The PM will search in vain for growth from more trade with China. Our exports to China were a lowly £30bn in 2024 so a 10% boost would only be 0.1% of our GDP. Meanwhile our imports were a much larger £72.5bn, more than double our exports. A 10% increase in those would cut our GDP by 0.2%. In practice the PM claims a derisory boost of just £50 m a year to our exports in a £3 trillion economy! He doesn’t forecast the increase in our imports which are likely to exceed that tiny total, meaning less overall GDP for UK.
The truth is there is not much we produce that China needs. Meanwhile the government’s deindustrialisation policies of dear energy, bans and high taxes in the name of net zero create plenty of scope for China to export to us. China dominates the supply of solar panels. It is big in wind towers and turbines, and is coming to dominate in batteries and battery cars. These are the products that lead our lists of imports, assisted by miscellaneous manufactures as UK industry is driven to closure by high taxes and costs.
China does want to copy our success in creating great universities, in generating plenty of innovations, in financial services, in culture and entertainment and the other service exports we are good at. It will pick up much useful insight by sending some of its brightest and best students to the UK and by getting them onto important research projects for further degrees. It will encourage some UK firms to collaborate, including supplying their best intellectual property. Some Chinese business people simply copy western brands and technologies without paying royalties or buying the rights.

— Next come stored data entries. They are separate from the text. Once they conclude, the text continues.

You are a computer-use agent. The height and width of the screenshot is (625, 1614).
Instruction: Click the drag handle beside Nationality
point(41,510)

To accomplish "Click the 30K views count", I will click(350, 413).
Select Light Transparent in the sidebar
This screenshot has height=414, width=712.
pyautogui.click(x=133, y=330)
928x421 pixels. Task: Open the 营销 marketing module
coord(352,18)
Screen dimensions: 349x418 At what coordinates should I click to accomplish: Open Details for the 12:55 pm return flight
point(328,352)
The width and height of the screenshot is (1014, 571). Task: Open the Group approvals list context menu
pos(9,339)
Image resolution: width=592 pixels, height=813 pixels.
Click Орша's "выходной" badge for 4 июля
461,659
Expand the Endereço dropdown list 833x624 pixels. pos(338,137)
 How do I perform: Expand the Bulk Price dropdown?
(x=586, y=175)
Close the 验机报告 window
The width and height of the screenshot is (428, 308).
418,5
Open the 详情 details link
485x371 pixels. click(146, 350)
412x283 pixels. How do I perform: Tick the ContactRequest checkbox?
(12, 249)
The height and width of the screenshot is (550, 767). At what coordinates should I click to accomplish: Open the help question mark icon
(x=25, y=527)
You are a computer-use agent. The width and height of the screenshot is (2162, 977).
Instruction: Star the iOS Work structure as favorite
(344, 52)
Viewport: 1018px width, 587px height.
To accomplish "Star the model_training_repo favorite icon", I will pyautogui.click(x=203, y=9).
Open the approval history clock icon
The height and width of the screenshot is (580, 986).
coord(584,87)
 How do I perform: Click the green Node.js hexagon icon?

China is following a China first policy. It intends to control the intellectual property, own the raw materials and set up the manufacturing facilities at home. The UK government is misguided if it thinks the UK can win large amounts of goods orders from China and sustain their role as a long term supplier, given the domestic focus of Chinese policy.
January 30, 2026
Good morning.
This is about global if not regional dominance. Weakening a our nation, and in particular the Commonwealth, is China’s game. The US did much the same thing post WWII. It wanted to be the dominate global player and so sought concessions from the UK such as dismantling the Empire and handing over leases for Island bases.
The UK, post WWII, has lurched from the arms of one would be suitor to another, being spurned or mistreated in each case. It is time we stopped acting like a great power and set our own path rather than trying to imitate others or pretending to be ‘friends’. We are competitors and, the sooner we realise this and set up our nation to be competitive we will once again gain respect.
January 30, 2026
We are not competitors, we are supplicants.
Most of the Commonwealth are so poor and backward that the King has always avoided visiting. The Dominions are attacked and destroyed by the WEF and the EU.
Australia is about to sign a ‘trade agreement’ with the EU which will include ‘freedom of movement’.
More will need to be spent on bigger and faster rubber dinghies to facilitate this.
Reeves not in China with the PM, crying on the front bench again.
Is she finished at last?
January 30, 2026
The visit is a charade, as today’s post indicates. China wants remarkably little from us that it can’t easier and cheaper get elsewhere. We’re just a quaint place to visit for looking at palaces, and a potential source of western security secrets.
Everyone knows they are a massive, expanding economy, but the public is being duped that a trade deal with China will necessarily bring Chinese-size economic benefits to us. It doesn’t work that way, and Starmer knows it.